Volvo Cars is planning to expand its online presence as one of its biggest transformations by setting up a tech hub in the Swedish capital, Stockholm. The move is inspired by Volvo’s plan to sell at least half of its cars online. “The expansion will support Volvo Cars’ strong growth, as well as its mid-decade ambitions to sell at least half of all its cars online and to develop at least half of all software in-house,” it said in a statement as published by Reuters.
Volvo Cars is also planning to electrify its cars and building a tech hub would act as a catalyst in the transition. Upon completion, the hub is expected to hire at least 700 IT professionals as part of its in-house team of analysts, software engineers, data scientists, etc.
Volvo Cars is at the epicenter of one of the largest European tech hubs (Stockholm) which gives it an upper hand in its quest to be a leader in the auto industry. Some of the biggest tech giants such as Google, Amazon, IBM, Oracle, and Microsoft have offices in Stockholm. “Stockholm is a hot-spot for tech talent, and we want to create an innovative, creative and collaborative workplace to attract people from around the world. The process has already started and we are currently looking for new team members who can help drive our company forward,” said Hanna Fager, head of corporate functions at Volvo Cars.

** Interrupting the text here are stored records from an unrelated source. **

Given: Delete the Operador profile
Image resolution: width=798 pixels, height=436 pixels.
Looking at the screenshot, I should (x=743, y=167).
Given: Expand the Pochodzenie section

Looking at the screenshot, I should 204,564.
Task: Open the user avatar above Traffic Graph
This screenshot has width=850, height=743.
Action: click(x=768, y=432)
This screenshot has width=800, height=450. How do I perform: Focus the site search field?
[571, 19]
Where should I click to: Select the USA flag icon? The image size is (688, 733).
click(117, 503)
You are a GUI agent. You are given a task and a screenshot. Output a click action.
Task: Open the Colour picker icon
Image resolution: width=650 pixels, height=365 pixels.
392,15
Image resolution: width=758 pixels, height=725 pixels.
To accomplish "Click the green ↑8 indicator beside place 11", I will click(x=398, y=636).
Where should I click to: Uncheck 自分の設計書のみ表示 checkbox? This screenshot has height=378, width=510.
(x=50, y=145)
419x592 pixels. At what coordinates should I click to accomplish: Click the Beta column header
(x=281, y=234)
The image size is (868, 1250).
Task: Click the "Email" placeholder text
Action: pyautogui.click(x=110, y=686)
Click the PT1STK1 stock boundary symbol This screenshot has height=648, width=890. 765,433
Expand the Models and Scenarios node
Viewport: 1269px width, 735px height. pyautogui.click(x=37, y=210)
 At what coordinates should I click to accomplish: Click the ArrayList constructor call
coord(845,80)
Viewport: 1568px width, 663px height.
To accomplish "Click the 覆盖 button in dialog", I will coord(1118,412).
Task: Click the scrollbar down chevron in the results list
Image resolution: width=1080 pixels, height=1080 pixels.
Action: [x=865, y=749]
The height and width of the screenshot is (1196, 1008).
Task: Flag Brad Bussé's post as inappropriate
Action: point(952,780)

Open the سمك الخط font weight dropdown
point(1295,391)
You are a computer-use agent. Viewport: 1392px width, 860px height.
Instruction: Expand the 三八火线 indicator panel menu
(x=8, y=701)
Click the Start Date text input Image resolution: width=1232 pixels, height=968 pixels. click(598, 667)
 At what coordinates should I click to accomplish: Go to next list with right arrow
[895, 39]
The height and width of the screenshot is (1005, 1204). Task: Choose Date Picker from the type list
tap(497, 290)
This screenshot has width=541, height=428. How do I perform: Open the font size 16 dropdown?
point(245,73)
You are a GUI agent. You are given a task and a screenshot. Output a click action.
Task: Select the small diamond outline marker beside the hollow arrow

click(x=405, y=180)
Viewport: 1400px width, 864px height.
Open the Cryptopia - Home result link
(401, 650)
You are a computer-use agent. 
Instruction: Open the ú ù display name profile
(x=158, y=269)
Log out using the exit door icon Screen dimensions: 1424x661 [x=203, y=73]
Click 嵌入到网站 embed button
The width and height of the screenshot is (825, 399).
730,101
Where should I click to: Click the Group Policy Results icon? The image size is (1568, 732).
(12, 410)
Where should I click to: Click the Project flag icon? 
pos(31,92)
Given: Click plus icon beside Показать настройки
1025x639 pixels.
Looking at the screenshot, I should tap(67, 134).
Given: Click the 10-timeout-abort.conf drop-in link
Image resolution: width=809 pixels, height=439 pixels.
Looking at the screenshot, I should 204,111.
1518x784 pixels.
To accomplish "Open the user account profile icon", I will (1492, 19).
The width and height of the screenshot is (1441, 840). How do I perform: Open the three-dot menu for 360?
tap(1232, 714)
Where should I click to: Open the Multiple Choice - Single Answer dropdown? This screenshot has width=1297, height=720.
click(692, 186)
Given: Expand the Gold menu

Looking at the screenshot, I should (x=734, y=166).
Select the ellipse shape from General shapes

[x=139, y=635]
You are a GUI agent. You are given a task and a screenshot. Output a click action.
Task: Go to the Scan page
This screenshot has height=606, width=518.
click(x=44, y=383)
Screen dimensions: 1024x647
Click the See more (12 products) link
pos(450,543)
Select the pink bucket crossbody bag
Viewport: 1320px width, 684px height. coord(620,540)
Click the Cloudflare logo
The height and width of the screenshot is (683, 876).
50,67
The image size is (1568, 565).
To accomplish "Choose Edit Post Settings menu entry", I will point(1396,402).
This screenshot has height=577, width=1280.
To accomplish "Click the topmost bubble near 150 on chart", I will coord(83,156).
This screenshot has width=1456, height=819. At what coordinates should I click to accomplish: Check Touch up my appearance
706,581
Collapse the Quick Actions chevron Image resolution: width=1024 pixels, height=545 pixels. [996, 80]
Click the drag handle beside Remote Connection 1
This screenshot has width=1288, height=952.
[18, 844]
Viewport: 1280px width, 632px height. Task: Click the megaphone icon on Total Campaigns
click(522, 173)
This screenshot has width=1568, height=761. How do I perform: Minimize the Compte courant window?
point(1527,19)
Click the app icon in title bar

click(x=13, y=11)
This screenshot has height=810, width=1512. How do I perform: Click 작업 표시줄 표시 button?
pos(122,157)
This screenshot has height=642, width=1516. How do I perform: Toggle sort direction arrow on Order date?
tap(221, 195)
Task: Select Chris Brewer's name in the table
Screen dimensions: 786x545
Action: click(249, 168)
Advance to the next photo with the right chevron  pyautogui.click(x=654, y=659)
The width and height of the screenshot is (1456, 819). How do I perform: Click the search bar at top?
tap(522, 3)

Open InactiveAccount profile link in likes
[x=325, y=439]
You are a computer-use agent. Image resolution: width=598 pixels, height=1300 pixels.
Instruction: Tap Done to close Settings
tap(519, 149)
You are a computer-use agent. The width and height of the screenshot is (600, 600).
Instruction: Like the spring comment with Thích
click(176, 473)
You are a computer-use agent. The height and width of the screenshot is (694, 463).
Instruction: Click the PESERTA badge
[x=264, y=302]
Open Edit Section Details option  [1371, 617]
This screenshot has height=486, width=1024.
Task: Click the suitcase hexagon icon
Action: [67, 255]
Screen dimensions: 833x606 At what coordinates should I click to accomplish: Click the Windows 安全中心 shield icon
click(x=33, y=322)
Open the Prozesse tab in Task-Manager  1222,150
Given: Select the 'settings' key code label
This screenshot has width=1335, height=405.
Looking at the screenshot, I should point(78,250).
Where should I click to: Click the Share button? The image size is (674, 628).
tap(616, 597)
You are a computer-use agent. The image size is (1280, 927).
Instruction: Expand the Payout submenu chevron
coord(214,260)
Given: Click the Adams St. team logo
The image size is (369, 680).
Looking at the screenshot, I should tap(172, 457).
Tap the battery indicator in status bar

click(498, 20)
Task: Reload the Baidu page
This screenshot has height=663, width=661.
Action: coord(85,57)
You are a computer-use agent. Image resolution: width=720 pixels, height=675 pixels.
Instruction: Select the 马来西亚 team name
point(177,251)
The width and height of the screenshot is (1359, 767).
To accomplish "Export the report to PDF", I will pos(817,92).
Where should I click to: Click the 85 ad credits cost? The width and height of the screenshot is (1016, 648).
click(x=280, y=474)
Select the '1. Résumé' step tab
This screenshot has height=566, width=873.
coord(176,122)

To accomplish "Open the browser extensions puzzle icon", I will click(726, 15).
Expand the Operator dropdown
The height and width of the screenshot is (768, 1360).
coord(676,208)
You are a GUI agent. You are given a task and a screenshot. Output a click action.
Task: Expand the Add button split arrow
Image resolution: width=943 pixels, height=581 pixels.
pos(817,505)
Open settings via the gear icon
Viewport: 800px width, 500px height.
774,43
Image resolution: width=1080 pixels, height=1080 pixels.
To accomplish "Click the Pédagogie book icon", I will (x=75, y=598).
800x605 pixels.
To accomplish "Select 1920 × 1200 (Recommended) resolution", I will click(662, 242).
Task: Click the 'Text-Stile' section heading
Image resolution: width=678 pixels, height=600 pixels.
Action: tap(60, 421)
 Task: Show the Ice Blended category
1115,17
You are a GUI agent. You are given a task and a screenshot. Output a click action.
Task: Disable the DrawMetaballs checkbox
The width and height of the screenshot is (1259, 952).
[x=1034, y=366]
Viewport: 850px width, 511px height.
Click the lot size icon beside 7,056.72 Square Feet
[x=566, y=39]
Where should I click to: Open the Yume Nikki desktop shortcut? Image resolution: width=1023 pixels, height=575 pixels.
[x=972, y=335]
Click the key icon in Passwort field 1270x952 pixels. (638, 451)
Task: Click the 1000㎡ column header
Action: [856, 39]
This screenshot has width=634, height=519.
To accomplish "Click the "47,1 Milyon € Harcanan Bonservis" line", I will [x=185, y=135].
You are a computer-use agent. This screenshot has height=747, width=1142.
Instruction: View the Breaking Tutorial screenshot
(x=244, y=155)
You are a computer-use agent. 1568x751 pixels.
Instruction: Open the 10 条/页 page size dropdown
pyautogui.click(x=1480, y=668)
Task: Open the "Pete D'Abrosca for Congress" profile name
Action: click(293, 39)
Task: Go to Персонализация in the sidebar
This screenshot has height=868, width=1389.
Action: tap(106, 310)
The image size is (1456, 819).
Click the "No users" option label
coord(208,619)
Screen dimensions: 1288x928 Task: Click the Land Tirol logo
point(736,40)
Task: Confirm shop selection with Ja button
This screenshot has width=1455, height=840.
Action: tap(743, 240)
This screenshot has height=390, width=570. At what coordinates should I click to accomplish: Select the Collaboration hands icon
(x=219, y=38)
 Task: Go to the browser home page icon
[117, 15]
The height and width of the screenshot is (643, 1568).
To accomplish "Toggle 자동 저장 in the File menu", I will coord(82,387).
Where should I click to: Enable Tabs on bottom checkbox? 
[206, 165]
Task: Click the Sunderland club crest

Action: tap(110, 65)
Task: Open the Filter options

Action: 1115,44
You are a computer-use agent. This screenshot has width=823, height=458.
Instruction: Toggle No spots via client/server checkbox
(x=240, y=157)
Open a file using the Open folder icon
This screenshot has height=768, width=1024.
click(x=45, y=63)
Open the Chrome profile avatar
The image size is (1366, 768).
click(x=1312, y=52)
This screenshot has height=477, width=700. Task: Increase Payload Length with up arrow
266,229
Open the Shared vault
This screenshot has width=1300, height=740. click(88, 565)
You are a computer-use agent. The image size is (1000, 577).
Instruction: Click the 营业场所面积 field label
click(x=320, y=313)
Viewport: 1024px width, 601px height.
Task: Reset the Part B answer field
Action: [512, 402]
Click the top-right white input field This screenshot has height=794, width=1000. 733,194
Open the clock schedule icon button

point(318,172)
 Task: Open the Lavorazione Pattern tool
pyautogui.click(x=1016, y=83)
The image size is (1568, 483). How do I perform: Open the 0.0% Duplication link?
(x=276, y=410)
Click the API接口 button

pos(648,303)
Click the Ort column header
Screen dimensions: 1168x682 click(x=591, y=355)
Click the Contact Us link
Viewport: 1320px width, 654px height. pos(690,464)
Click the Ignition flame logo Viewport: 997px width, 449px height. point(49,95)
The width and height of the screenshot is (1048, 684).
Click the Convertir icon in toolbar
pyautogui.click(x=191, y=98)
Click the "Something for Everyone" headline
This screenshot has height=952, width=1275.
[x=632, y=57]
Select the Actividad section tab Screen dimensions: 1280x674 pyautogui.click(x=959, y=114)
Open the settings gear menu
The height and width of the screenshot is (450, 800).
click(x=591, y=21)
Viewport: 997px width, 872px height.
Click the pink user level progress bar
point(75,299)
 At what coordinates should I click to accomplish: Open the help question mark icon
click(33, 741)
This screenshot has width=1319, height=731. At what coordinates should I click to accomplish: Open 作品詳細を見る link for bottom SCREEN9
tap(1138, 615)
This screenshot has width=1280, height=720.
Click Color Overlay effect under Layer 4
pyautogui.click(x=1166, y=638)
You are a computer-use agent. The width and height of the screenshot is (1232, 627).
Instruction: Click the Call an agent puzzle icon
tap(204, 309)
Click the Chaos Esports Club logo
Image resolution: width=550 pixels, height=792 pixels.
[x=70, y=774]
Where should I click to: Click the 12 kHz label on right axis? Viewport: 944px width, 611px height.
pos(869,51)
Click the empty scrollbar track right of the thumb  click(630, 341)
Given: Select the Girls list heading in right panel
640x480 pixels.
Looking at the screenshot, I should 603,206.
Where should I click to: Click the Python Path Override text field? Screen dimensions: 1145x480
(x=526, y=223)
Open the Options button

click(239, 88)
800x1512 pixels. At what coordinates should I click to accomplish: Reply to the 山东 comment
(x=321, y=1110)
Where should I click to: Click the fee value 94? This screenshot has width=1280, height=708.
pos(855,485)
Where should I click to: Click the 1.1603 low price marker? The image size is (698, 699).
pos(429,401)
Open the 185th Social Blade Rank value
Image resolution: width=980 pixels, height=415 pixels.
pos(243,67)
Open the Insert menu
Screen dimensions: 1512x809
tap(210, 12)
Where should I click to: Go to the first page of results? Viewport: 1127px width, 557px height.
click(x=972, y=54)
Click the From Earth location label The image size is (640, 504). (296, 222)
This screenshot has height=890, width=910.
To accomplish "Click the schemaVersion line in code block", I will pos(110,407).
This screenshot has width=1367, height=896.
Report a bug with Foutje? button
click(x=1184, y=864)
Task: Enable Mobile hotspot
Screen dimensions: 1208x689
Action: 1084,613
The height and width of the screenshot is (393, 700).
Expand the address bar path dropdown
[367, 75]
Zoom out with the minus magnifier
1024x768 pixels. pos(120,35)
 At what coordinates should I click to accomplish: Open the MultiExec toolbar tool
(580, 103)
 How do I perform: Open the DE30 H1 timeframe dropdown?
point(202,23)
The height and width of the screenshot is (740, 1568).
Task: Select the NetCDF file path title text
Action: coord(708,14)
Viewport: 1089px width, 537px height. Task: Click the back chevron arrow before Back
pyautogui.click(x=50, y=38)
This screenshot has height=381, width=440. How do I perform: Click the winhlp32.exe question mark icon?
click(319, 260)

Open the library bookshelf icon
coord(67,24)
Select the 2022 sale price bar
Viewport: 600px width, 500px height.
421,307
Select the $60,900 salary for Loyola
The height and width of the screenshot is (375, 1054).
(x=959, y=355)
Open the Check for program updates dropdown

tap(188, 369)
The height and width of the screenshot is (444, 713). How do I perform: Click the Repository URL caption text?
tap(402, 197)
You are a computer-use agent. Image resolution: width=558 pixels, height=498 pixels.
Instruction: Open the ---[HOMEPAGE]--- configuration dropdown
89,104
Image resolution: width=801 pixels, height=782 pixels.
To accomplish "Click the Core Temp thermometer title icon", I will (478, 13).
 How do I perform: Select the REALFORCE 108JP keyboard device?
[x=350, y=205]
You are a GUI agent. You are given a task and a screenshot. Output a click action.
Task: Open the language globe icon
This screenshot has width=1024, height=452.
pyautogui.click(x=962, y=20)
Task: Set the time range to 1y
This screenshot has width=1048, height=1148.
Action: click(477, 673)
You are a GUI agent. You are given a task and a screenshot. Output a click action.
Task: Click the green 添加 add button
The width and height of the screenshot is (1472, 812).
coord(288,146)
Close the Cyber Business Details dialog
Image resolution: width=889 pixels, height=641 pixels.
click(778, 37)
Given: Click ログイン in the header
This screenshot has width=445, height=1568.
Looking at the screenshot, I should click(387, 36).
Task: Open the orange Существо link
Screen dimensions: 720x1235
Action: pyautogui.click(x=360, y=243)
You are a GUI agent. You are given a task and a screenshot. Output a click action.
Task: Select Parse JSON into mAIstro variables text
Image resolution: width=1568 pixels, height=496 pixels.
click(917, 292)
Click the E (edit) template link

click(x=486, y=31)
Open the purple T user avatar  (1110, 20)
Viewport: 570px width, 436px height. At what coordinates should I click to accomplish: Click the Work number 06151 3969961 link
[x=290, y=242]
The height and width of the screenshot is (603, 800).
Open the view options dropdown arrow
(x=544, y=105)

The implementation is part of Volvo’s plan that was put on paper a while back. Patrik Bengtsson, head of software platform at Volvo Cars, in an interview with ComputerWeekly, described how investing in software is indispensable for automakers. “When we look at the current architecture of the car, more and more features are software-driven. In the past, car makers relied on tier-one suppliers to deliver these pieces of new functionality as black-box software packages. Apart from Tesla, all other car manufacturers do this,” Bengtsson told ComputerWeekly in an interview in mid-2021. It’s for the same reasons that the company’s CEO, Håkan Samuelsson believes that in the future, cars will be defined by the strength of their software rather than the hardware components.